__Input__.
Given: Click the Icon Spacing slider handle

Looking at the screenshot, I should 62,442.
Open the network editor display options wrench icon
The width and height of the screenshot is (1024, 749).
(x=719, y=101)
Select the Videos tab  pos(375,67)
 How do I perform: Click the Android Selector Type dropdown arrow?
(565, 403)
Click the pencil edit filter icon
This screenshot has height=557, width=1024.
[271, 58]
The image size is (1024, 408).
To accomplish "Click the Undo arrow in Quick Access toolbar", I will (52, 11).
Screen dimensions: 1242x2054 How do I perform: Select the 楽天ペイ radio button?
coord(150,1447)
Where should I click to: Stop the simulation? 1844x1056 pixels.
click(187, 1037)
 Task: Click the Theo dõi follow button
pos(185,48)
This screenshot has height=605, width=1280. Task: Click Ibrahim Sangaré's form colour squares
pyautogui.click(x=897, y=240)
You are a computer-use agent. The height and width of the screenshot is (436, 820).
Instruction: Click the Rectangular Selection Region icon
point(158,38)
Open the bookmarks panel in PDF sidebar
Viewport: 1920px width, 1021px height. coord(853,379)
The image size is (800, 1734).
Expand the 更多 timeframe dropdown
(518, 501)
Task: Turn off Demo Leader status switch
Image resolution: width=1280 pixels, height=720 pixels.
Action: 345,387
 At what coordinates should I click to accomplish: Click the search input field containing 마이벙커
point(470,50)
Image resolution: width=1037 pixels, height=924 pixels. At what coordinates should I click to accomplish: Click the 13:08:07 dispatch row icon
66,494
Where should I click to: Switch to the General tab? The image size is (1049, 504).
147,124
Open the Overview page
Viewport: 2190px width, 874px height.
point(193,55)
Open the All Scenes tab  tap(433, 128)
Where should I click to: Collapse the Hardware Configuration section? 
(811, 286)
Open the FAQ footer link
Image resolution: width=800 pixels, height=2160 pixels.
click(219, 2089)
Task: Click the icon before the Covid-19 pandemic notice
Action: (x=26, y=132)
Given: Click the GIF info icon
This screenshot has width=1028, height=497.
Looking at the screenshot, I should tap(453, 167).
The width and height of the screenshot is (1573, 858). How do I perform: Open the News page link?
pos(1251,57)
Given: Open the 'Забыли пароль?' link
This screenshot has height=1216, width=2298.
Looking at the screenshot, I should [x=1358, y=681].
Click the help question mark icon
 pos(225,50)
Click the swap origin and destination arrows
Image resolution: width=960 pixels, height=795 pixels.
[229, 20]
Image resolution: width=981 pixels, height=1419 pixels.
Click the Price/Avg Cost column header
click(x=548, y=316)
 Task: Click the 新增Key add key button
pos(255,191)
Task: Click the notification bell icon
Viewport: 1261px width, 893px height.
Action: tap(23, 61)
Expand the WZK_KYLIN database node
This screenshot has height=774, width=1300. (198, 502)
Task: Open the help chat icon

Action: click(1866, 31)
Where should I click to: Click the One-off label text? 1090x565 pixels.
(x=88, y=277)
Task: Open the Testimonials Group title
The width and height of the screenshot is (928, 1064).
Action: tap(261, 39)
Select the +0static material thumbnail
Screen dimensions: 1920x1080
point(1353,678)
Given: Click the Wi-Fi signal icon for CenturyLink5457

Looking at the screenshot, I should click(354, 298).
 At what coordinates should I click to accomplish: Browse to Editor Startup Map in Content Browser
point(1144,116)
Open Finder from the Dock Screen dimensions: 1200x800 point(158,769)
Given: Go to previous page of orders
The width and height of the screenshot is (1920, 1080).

__Goal of the exercise__. Turn everything in the items above, from the line containing "Open the bookmarks panel in PDF sidebar" down to the line containing "Action: 345,387", into a JSON list of strings with one string per line, leaving out any blank lines.

__Correct result__.
[
  "Open the bookmarks panel in PDF sidebar",
  "Viewport: 1920px width, 1021px height. coord(853,379)",
  "The image size is (800, 1734).",
  "Expand the 更多 timeframe dropdown",
  "(518, 501)",
  "Task: Turn off Demo Leader status switch",
  "Image resolution: width=1280 pixels, height=720 pixels.",
  "Action: 345,387"
]